Any tragedy involving children causes significant emotional distress, and parents often feel an even greater weight. When tragedy strikes, parents are reminded of a harsh reality – that they can’t always protect their children from harm. This can often lead to anxiety and worry, leaving parents afraid to let their children out of their sight. It can also lead to a sense of helplessness. Here are a few ways to manage this anxiety in the face of tragedy.

Make Room for Grief

It is important to acknowledge the grief that accompanies a tragedy, even if parents are fortunate to not have been directly impacted. The feelings that come with seeing other children suffer are real and painful and offer a stark reminder that there is much beyond a parent’s control. When these feelings aren’t addressed, they can build up until they accidentally explode. Instead, it’s important that parents acknowledge their feelings, express them through crying, journaling, talking with friends or seeing a mental health professional.

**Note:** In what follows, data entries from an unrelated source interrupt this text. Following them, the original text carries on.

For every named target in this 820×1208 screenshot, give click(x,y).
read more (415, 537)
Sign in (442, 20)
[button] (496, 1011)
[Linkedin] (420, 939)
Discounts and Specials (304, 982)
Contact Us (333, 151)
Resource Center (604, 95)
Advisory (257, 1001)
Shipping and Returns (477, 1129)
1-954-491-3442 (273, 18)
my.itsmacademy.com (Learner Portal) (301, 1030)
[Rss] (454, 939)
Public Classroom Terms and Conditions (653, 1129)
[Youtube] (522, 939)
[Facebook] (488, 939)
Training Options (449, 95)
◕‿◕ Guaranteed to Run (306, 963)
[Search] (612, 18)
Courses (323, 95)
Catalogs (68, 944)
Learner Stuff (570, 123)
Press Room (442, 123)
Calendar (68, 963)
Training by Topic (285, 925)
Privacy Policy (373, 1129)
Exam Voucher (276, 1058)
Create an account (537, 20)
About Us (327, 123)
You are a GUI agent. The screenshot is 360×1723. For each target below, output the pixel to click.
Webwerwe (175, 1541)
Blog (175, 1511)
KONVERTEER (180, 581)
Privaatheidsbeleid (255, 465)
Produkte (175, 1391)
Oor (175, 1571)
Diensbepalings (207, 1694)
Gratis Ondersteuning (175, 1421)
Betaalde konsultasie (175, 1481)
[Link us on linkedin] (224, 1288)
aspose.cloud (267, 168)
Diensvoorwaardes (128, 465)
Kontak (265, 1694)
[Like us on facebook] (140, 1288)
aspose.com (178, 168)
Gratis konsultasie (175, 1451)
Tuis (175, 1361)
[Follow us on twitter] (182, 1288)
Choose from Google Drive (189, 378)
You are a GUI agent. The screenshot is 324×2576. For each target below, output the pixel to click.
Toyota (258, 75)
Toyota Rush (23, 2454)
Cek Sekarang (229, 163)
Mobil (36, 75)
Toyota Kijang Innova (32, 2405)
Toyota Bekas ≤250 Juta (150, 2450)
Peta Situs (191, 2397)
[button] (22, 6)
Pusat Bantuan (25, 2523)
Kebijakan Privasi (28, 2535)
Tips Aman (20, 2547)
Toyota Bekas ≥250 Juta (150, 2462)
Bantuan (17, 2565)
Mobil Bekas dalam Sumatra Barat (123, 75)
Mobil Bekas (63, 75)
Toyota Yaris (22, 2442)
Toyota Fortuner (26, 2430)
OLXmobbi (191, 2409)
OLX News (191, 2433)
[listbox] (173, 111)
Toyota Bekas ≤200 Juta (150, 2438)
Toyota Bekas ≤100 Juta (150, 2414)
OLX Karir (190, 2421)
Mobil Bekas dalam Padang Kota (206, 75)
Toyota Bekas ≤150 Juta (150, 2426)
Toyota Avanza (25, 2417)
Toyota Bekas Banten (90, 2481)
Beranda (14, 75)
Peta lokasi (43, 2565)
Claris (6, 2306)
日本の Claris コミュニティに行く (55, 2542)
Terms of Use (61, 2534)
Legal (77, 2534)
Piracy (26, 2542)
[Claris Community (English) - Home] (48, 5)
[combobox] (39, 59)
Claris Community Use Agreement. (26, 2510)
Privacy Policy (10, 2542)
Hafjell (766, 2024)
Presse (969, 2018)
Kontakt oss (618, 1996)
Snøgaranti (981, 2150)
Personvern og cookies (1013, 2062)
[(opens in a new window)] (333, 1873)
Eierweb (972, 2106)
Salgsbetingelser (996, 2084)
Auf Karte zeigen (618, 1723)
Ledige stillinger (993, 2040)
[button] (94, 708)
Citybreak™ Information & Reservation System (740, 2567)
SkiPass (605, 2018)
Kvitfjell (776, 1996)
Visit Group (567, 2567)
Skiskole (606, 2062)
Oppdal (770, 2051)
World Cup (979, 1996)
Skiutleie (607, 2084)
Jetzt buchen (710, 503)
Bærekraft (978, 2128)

Identify a Support Network

Connecting with others is one of the most important ways to navigate difficult situations. Parents can identify others who can listen to their worries without judgement. This may be other parents, friends, family members, faith leaders or community members. While it can be helpful to talk about emotions with children, it’s important for adults to process deep, complex emotions with other adults to avoid placing this burden on children.

Take a Step Back

Parenting in the best of times is a lot of work. Many parents are at nearly full capacity all the time. During a time of stress, it doesn’t take much for the load to overflow. Managing this period may require parents to temporarily step back from certain obligations in order to function. They may skip a child’s practice, heat up leftovers or order groceries online just to make it through. Parents can identify how to reduce the load for a few days or weeks, until they have the capacity to handle it again.

Find Micro Moments of Regulation

In moments of extreme stress, regulating the brain and body is no small feat. While a person may typically engage in an hour-long yoga class or meditate throughout the day, during a time of stress, micro moments of regulation may be more realistic, and more important.

Parents can find tiny acts of regulation, such as stepping out in the sun, listening to a soothing song, engaging in a 30-second breathing exercise or taking a short walk. These tiny moments can help the brain and body return to a state of calm as it manages the ongoing stress.

Check in On the Nervous System

In addition to small moments of regulation, it’s helpful to check in on the nervous system throughout the day. This is an internal check. Parents can ask:

  • What am I feeling right now?
  • What is one thing I need?

These small proactive moments can prevent emotional buildup and allow parents to care for themselves in small ways throughout the day.

Prioritize Gratitude

When something big happens, it can be helpful to spend a week or two focusing on gratitude. At the end of the day, parents can name three good things that happened that day for themselves. They can then extend it to their families, which helps everyone remember that good things are still happening, and create a sense of safety.

Say “Right Now”

When a person feels helpless, it can create a spiral where they begin to feel they don’t have any control. It can be helpful to use the phrase “right now”. For example, “Right now, my children are safe.” Or “Right now, we have what we need.” This simple shift in language can help the brain regain a sense of safety and control.

Ultimately, there is no shortcut through the emotional grief of a senseless tragedy. When parents take the time to process their emotions, they’re better able to show up for themselves and their children from a regulated state, rather than out of fear or anxiety.